= Cleaning validation =

Methodology assuring cleaning processes

Cleaning validation is the methodology used to assure that a cleaning process removes chemical and microbial residues of the active, inactive or detergent ingredients of the product manufactured in a piece of equipment, the cleaning aids utilized in the cleaning process and the microbial attributes. All residues are removed to predetermined levels to ensure the quality of the next product manufactured is not compromised by residues from the previous product and the quality of future products using the equipment, to prevent cross-contamination and as a good manufacturing practice requirement.

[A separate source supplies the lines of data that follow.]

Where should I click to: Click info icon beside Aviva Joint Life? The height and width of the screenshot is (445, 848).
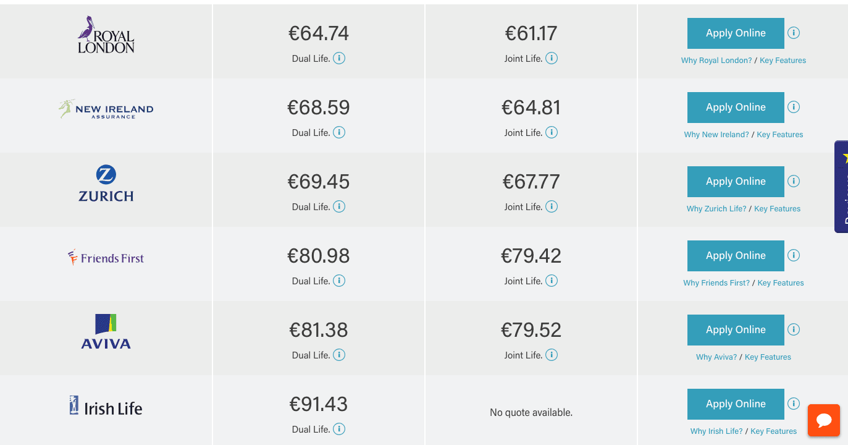click(x=552, y=355)
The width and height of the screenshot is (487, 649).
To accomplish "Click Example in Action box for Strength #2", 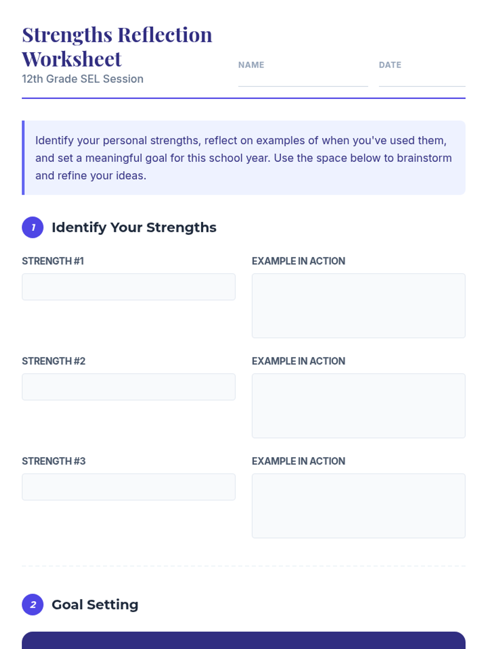I will (x=358, y=406).
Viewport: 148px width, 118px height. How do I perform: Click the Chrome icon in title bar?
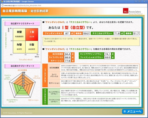click(2, 1)
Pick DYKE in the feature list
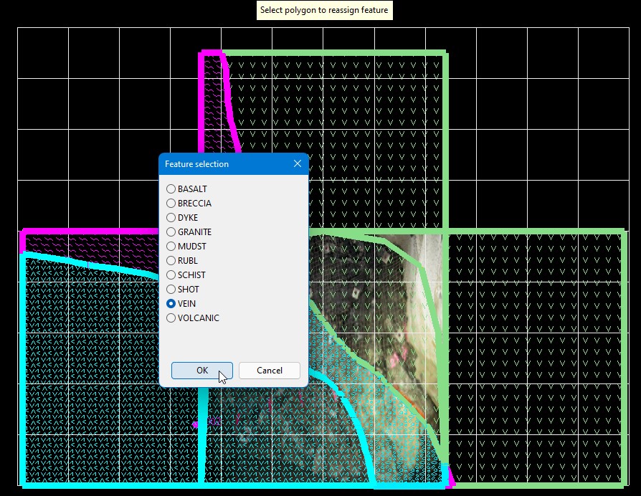 point(171,218)
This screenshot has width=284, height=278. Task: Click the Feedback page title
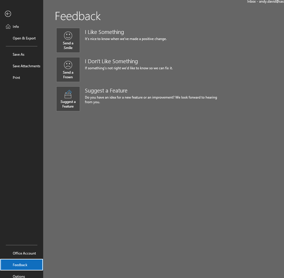(x=78, y=16)
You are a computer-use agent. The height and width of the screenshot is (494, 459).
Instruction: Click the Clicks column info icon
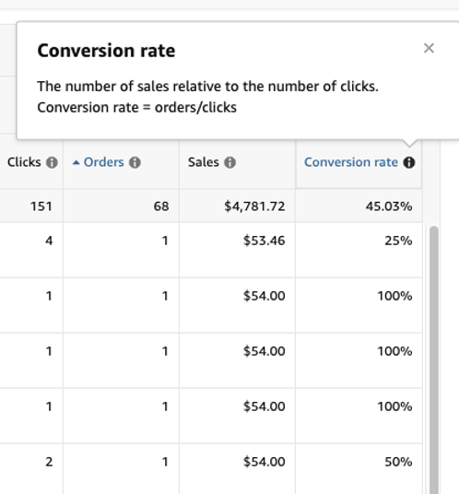coord(52,162)
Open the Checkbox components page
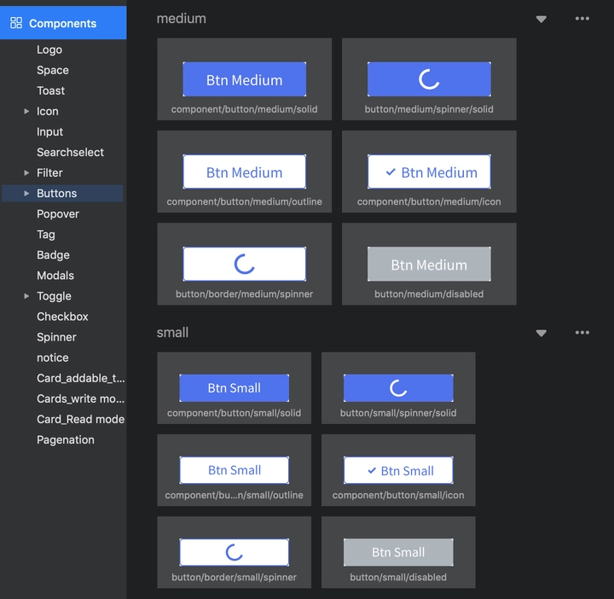Image resolution: width=614 pixels, height=599 pixels. click(x=62, y=317)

The U.S. Food and Drug Administration (FDA) has strict regulations about cleaning validation. For example, FDA requires firms to have written general procedures on how cleaning processes will be validated. Also, FDA expects the general validation procedures to address who is responsible for performing and approving the validation study, the acceptance criteria, and when revalidation will be required. FDA also require firms to conduct the validation studies in accordance with the protocols and to document the results of studies. The valuation of cleaning validation is also regulated strictly, which usually mainly covers the aspects of equipment design, cleaning process written, analytical methods and sampling. Each of these processes has their related strict rules and requirements. Acceptance criteria for cleaning validation protocols considers limits for chemicals and actives, limits for bio burden, visually cleanliness of surfaces, and the demonstration of consistency when executing the cleaning procedure. Regarding the establishment of limits, FDA does not intend to set acceptance specifications or methods for determining whether a cleaning process is validated. Current expectations for setting cleaning limits include the application of risk management principles and the consideration of Health Based Exposure Limits as the basis for setting cleaning limits for actives. Other limits that have been mentioned by industry include analytical detection levels such as 10 PPM, biological activity levels such as 1/1000 of the normal therapeutic dose and organoleptic levels.